Telephones have been around for more than 100 years. And now cell phones have become common place, even among some elementary-age children. More and more companies are finding the need to review Office Etiquette guidelines with their employees, taking into consideration how dependent we have become on devices such as cell phones and Smartphones. Keep these 10 tips in mind the next time you find yourself on the phone:
- Speaker phones were never designed to use in a cubicle or open floor office setting. They have the incredible ability to pick up the littlest of noises and are best if used in a closed door meeting or conference room. If you work in a non-private office, be sensitive to those around you by using a hand- or head set.
- Speaker phones work great in conference rooms or offices with doors. Just be sure to shut the door before getting started with your conversation.
- In the event of coughing, dogs barking, sneezing or other bodily sounds, know where your mute button is. Others will thank you. And never take your cell phone into a bathroom stall thinking that multi-tasking is a good idea. In this situation, it's never a good idea!
- If your employer does not require you to use your cell phone, then completely silence it or shut it off during business hours. Turning it to Vibrate will still interrupt others should you be in a meeting or have it sitting on your desk.
- When attending a meeting, never place your cell phone in the space (desk or table) between you and others. Doing so can act as a visual barrier and may appear as an interruption waiting to occur.
- Avoid setting your cell phone on any surface where food will be served. Instead, tuck your phone in a pocket, handbag, or briefcase. Worst case scenario would be to place it in your lap during a meal. Just be prepared if you've got it set to Vibrate.

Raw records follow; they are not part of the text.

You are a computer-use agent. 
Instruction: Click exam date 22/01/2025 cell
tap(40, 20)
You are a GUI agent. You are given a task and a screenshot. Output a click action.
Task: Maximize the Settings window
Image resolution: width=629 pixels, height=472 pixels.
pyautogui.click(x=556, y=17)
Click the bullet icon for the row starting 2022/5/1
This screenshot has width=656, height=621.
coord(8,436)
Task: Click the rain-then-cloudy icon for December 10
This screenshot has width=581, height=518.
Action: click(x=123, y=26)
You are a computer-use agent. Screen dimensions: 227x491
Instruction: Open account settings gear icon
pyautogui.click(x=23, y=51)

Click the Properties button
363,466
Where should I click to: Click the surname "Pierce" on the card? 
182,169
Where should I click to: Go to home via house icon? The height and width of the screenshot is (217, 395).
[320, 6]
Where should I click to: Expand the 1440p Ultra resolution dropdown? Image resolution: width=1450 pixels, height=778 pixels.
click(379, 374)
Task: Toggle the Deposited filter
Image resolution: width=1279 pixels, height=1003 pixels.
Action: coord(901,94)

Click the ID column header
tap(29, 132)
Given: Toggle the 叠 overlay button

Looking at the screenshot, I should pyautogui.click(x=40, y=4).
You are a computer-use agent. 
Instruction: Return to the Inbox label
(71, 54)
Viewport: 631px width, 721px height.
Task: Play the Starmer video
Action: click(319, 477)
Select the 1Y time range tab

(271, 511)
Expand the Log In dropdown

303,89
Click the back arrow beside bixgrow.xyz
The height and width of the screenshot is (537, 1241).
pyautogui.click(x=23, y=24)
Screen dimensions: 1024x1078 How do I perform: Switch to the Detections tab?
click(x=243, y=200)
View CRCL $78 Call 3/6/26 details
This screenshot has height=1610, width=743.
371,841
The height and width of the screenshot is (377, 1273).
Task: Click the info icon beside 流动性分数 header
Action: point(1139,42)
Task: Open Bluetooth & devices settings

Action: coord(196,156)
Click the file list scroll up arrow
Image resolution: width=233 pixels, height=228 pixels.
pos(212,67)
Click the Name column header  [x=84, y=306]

- If it's necessary to speak on your cell phone in a public setting, look for a place where you can talk without disrupting others with your conversation or exposing others to your business.
- Watch your voice volume when talking on a cell, especially in a public place.
- When speaking with a customer, always ask permission before placing them on hold. This gives them a choice and allows them to feel in control. Likewise, when returning to the phone after having placed someone on hold, always thank them for holding. Examples:
- "Mr. Smith, may I place you on hold while I check on your order?"
- "Thank you for holding, Mr. Smith. Here's what I discovered."
- At the end of a conversation with a customer or client, allow them to be the first to hang up and disconnect the call. Remember your high school days where you'd talk late into the night with your sweetheart? Neither one of you wanted to be the first to hang up. Likewise, your client should never hear a dial tone before you do.